Histoire
d’un ready-made insolite
au sourire secret
JC, 2011, Gertrudomètre n°17 ou Ready-made insolite,
bouteille en verre bouchon en liège, dé en os, achetés le 30/04/2011 sur le vide grenier de la rue Caulaincourt, Paris 18ème,
épingle d’entomologie, encre sur papier,
H:14 cm, diamètre: 6 cm
Fin de journée ; fin d’avril…
La tiédeur de ce samedi ne sait pas encore s’il faut céder la place à la fraîcheur du soir. Encore deux ou trois étals de ce premier vide grenier de printemps et je fais demi-tour.
Je n’ai rien trouvé : pas un seul de ces petits objets n’a su me sortir de ma torpeur ; pas même ce petit cadre à verre bombé et sa vierge en plâtre dont le prix, trop élevé, a clos définitivement le destin dans la poussière des vieilleries.
Je m’arrête devant une dernière table surchargée ; sûrement pas pour le fatras qui s’y entasse… Est-ce pour le sourire du vendeur que mon indifférence feint de ne pas avoir remarqué ? J’ai cependant bien vu l’œil qui m’attend.
Je reste là, indécise. Ma main se pose négligemment sur un objet ; je m’en saisis, le secoue. Il est juste cocasse : une bouteille de verre, sûrement un flacon de chimie, fermé par un gros bouchon en liège ; à l’intérieur, un dé usé en os. Je secoue encore : le dé fait un joli bruit dans le verre.
Le vendeur prend la parole :
– C’est drôle, dit-il, tout le monde s’intéresse à cet objet.
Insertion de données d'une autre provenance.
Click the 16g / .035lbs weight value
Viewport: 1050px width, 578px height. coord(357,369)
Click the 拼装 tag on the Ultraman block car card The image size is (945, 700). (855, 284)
Et à chaque fois, les gens secouent cette bouteille.
Je pose bêtement la question dont j’ai déjà la réponse :
– Pourquoi un dé enfermé dans une bouteille ?
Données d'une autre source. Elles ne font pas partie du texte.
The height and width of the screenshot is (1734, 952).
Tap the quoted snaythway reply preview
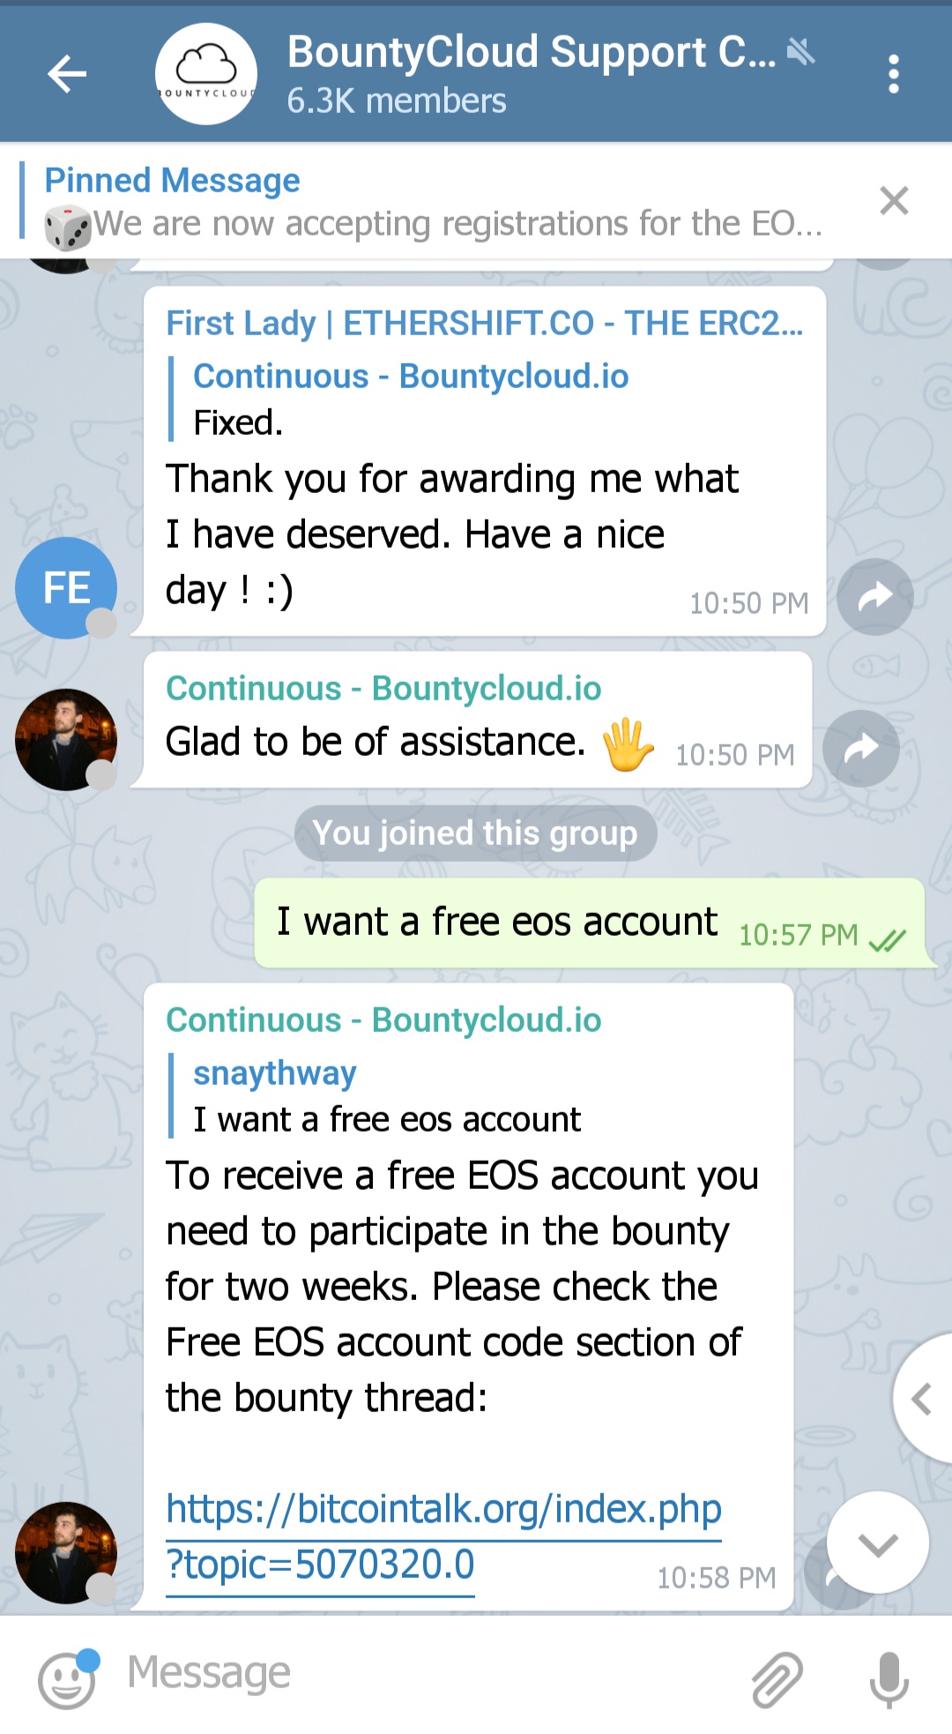pos(388,1096)
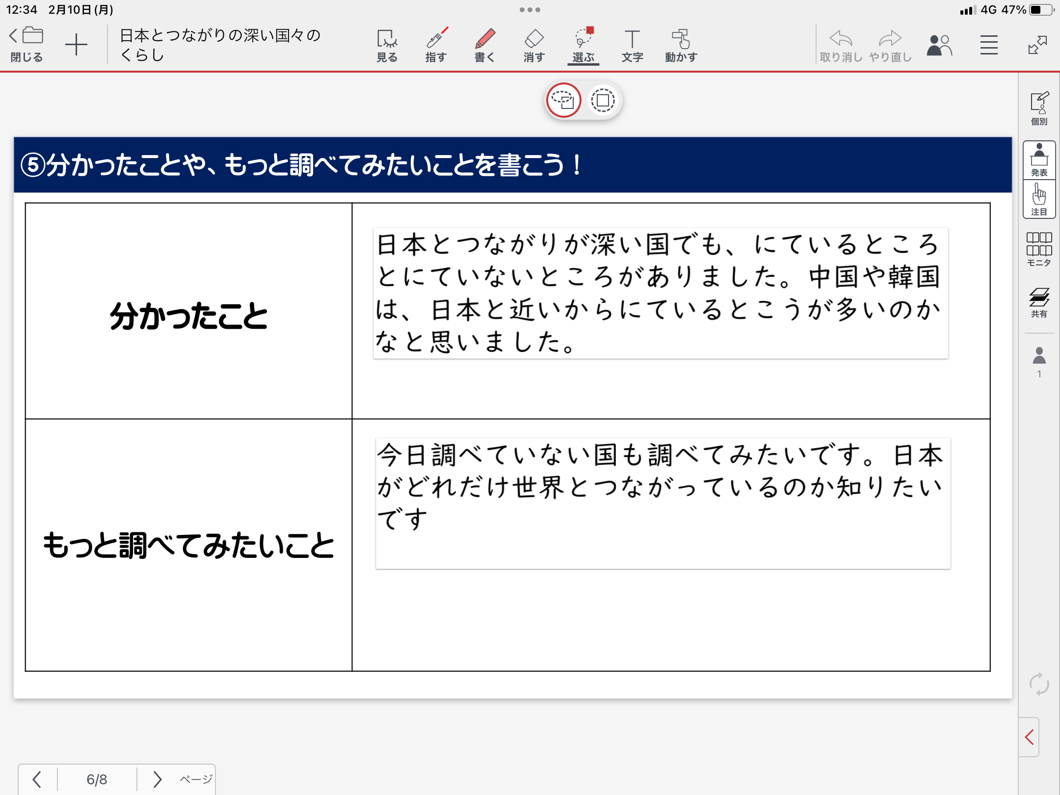Open the hamburger menu
The image size is (1060, 795).
point(989,45)
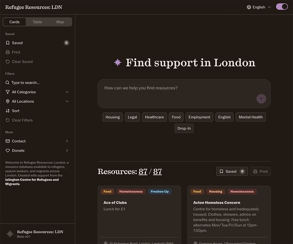This screenshot has height=244, width=293.
Task: Click the filter funnel icon beside All Categories
Action: [x=7, y=92]
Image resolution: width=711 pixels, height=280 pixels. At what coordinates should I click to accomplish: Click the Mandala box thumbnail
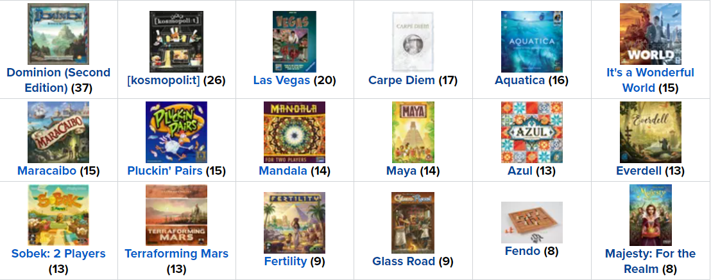point(295,132)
– Pour la question, répond le sourire qui s’élargit, cette bouteille est là pour arrêter les passants.
L’homme commence à me plaire.
– Je vous l’achète, lui dis-je sans prendre aucun temps de réflexion
– Je ne vends que l’ensemble.
– Je le sais déjà. C’est combien ?
– Trois euros : un euro pour la bouteille, un euro pour le dé, un euro pour l’insolite…
Et ce qui est le plus important, c’est l’insolite, rajoute-t-il.
Ça aussi, je le sais.
Et lui, de rajouter encore :
– Vous savez, vous faites une bonne affaire, d’habitude c’est le dé qui fixe le prix, et il a la fâcheuse tendance de tomber sur le chiffre six.
– Nous faisons tous les deux une bonne affaire, lui dis-je en lui tendant ses trois euros.
Ce que j’omets de dire, c’est que dans ce flacon, j’emporte quelque chose d’inestimable que Gertrude aura tôt-fait d’épingler.
Le sourire, lui, brille par sa gratuité.
Celui que je lui rends n’est pas volé non plus.